Essentially a tweak is…………..
a cross between a salt and a nonce (thank god it is not crossed with pepper!). For format preserving encryption (FPE), it can be used to significantly enhance the encryption security.

Here is how:
If you use a deterministic/tweakless scheme, it is possible that an attacker could create by non-cryptographic means a useful dictionary of plaintext/ciphertext pairs. For example, assume that you are encrypting the middle 6-digits of a 16-digit Credit Card Number (CCN or PAN data). Out of a possible 100 million entries, there would be 100 CCNs with the same 6 digits (It is fairly common to keep the first 5 digits preserved for routing purposes and the last 4 digits for validation purposes, thus leaving only the middle 6 digits to be encrypted). Every plaintext/ciphertext pair that an attacker identified would allow the attacker to decrypt every CCN that happens to have those same middle 6 digits. Utilizing a different tweak for these different encryptions would eliminate this information leakage. In this case, the tweak could be:
• The other ten digits of the CCN. (Perfect seed of using what is already there).
• A string that is unique to the specific document in which the encryption is occurring.
• A randomly generate string that is used for a much smaller subset of the encryptions than the specific key is being used for.
As the first two possible sources of tweaks indicated, a tweak value does not need to be secret. It just needs to be large enough to uniquely differentiate related encryptions in the same or different documents.
Summary: a tweak is just a mechanism to add entropy between encryption that could leak information.
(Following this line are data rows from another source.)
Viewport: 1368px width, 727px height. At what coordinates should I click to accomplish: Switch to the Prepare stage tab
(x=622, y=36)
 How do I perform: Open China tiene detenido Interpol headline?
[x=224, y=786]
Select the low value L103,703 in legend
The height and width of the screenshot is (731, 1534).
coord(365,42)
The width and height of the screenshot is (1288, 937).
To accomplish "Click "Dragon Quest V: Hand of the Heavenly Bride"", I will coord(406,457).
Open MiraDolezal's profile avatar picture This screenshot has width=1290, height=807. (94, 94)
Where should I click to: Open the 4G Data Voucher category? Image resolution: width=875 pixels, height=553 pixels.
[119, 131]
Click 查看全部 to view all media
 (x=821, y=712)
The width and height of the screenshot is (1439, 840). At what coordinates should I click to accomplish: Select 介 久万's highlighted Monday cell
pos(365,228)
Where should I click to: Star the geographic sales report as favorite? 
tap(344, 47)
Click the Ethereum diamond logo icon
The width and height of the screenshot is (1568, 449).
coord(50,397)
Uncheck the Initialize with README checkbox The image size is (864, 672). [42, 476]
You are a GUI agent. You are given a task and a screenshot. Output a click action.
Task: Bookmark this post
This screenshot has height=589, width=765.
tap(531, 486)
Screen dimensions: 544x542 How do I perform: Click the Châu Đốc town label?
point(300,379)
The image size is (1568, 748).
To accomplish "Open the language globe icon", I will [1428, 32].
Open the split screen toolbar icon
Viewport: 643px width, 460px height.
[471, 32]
Using a tweak can significantly enhance security and is therefore strongly recommended.
*Format Preserving Encryption (FPE) is a process that deterministically encrypts plaintext into ciphertext that has the same character set and same number of logical radix characters. This allows the encrypted data to be stored and transmitted by the same programs and databases that handled the plaintext data without modifying the service storing and transmitting the data. For example, a credit card number can be a 16 byte decimal string. If FPE is applied to the number, the ciphertext is also a 16 byte decimal string. Another example is encrypting an alphanumeric address, where the ciphertext must also be an alphanumeric string of same length.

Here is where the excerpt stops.